Source material »
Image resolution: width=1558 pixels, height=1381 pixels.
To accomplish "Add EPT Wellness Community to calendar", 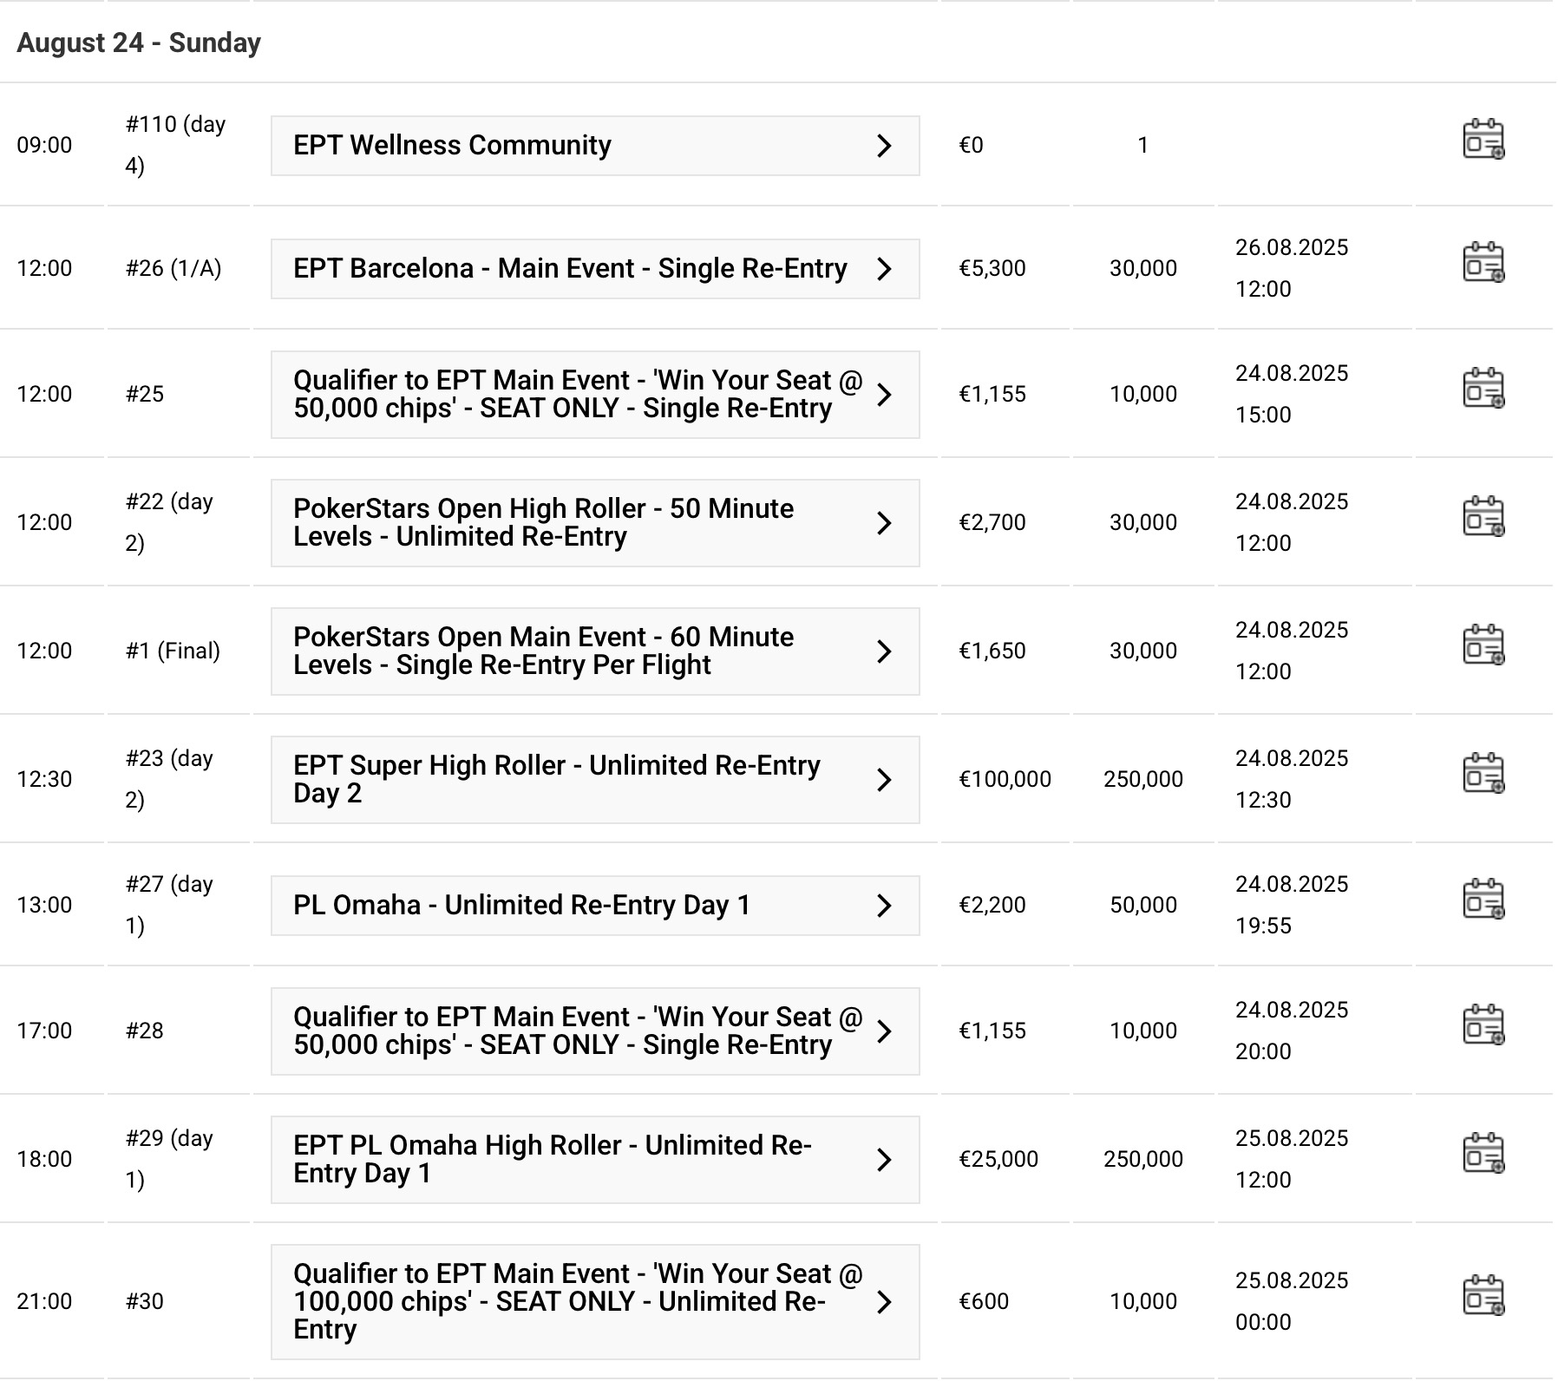I will coord(1483,140).
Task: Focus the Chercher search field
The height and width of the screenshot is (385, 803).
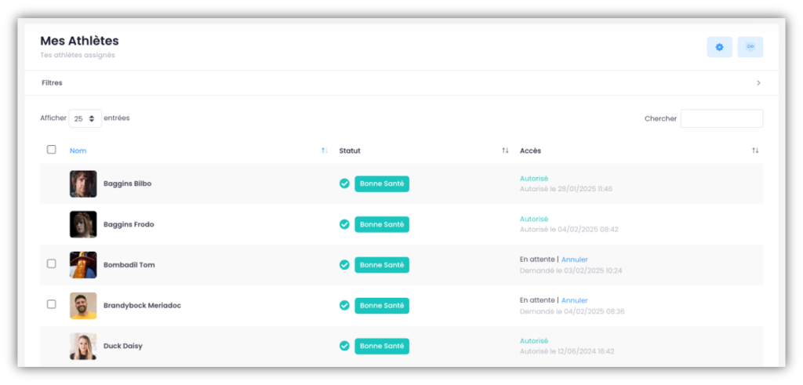Action: [721, 118]
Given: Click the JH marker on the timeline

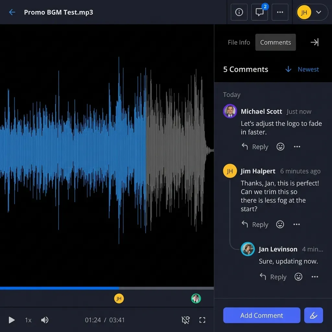Looking at the screenshot, I should [119, 298].
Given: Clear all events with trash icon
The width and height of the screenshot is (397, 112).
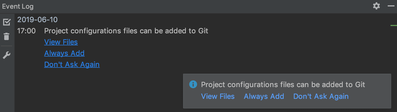Looking at the screenshot, I should pos(6,36).
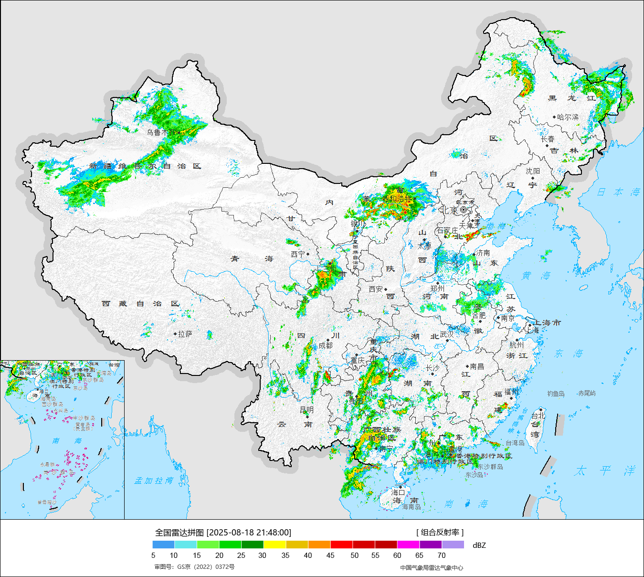Click the 组合反射率 product label
The height and width of the screenshot is (577, 644).
(440, 533)
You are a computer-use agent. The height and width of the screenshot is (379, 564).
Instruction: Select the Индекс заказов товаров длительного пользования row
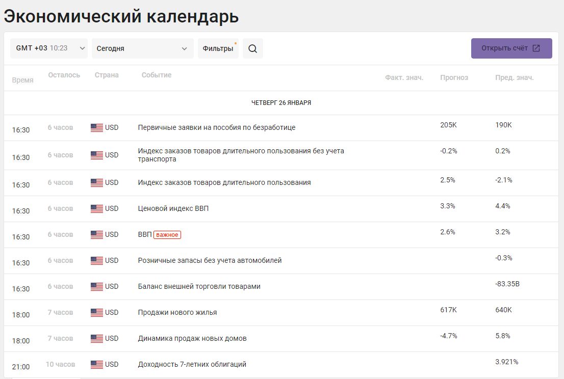pos(281,183)
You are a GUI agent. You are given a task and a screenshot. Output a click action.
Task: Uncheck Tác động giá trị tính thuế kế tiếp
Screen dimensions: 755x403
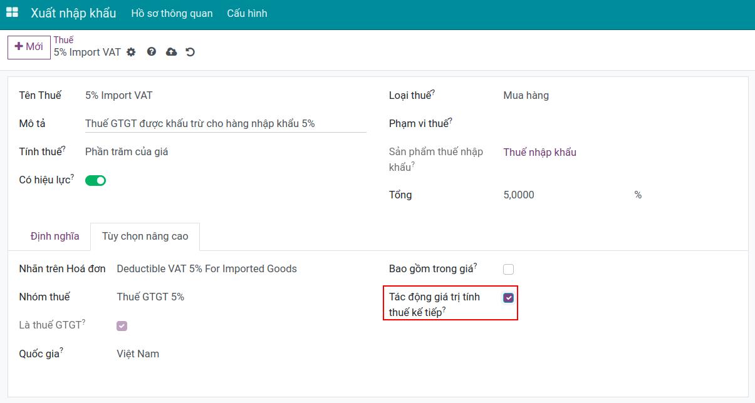[x=508, y=298]
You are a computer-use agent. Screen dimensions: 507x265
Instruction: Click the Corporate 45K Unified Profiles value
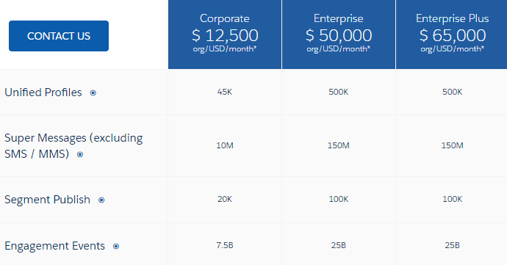pyautogui.click(x=225, y=92)
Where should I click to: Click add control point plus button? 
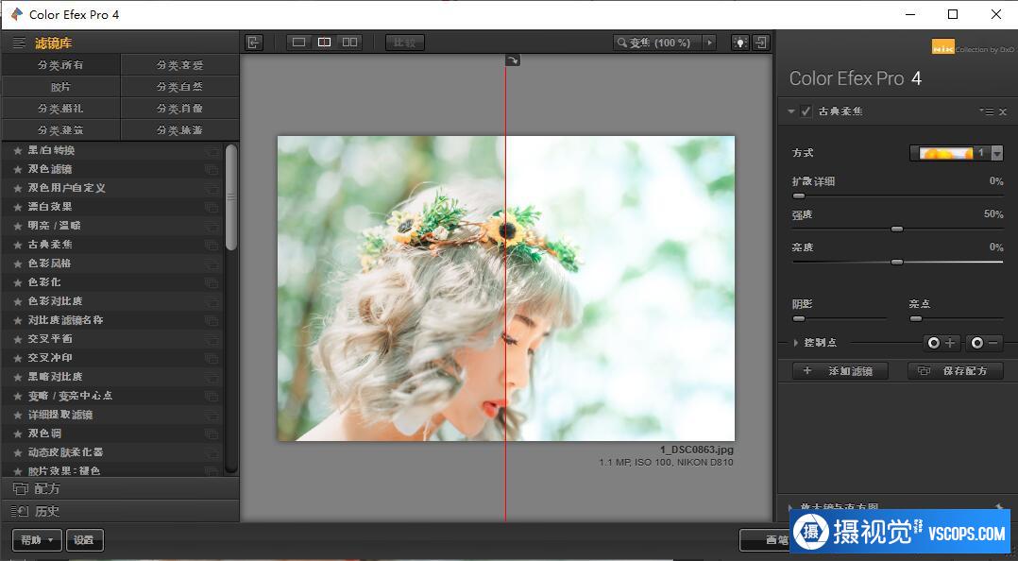coord(942,343)
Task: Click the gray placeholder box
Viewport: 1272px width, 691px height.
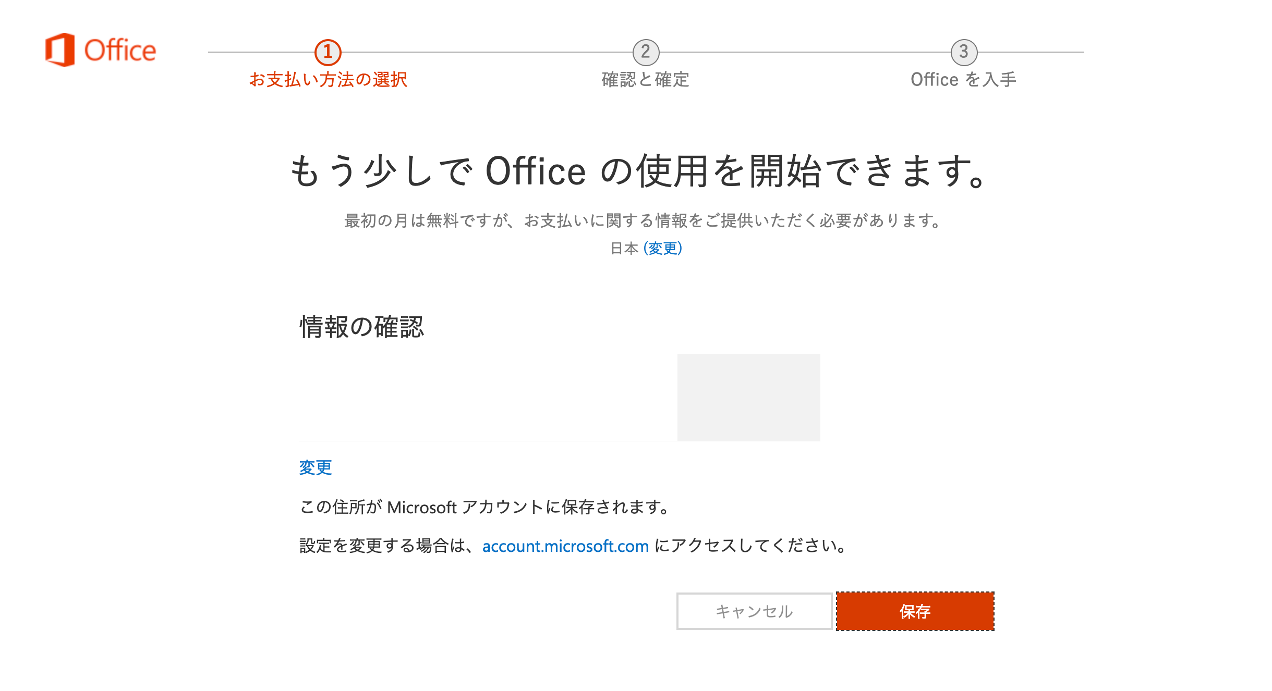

Task description » An exact copy is needed of the lines running from the one with "Instruction: Click the" through the end of the data above, and of those lines only, without pictures.

Task result »
Instruction: Click the Corporate 45K Unified Profiles value
pyautogui.click(x=225, y=92)
Where should I click to: Click add control point plus button? 
coord(942,343)
Task: Click the gray placeholder box
Viewport: 1272px width, 691px height.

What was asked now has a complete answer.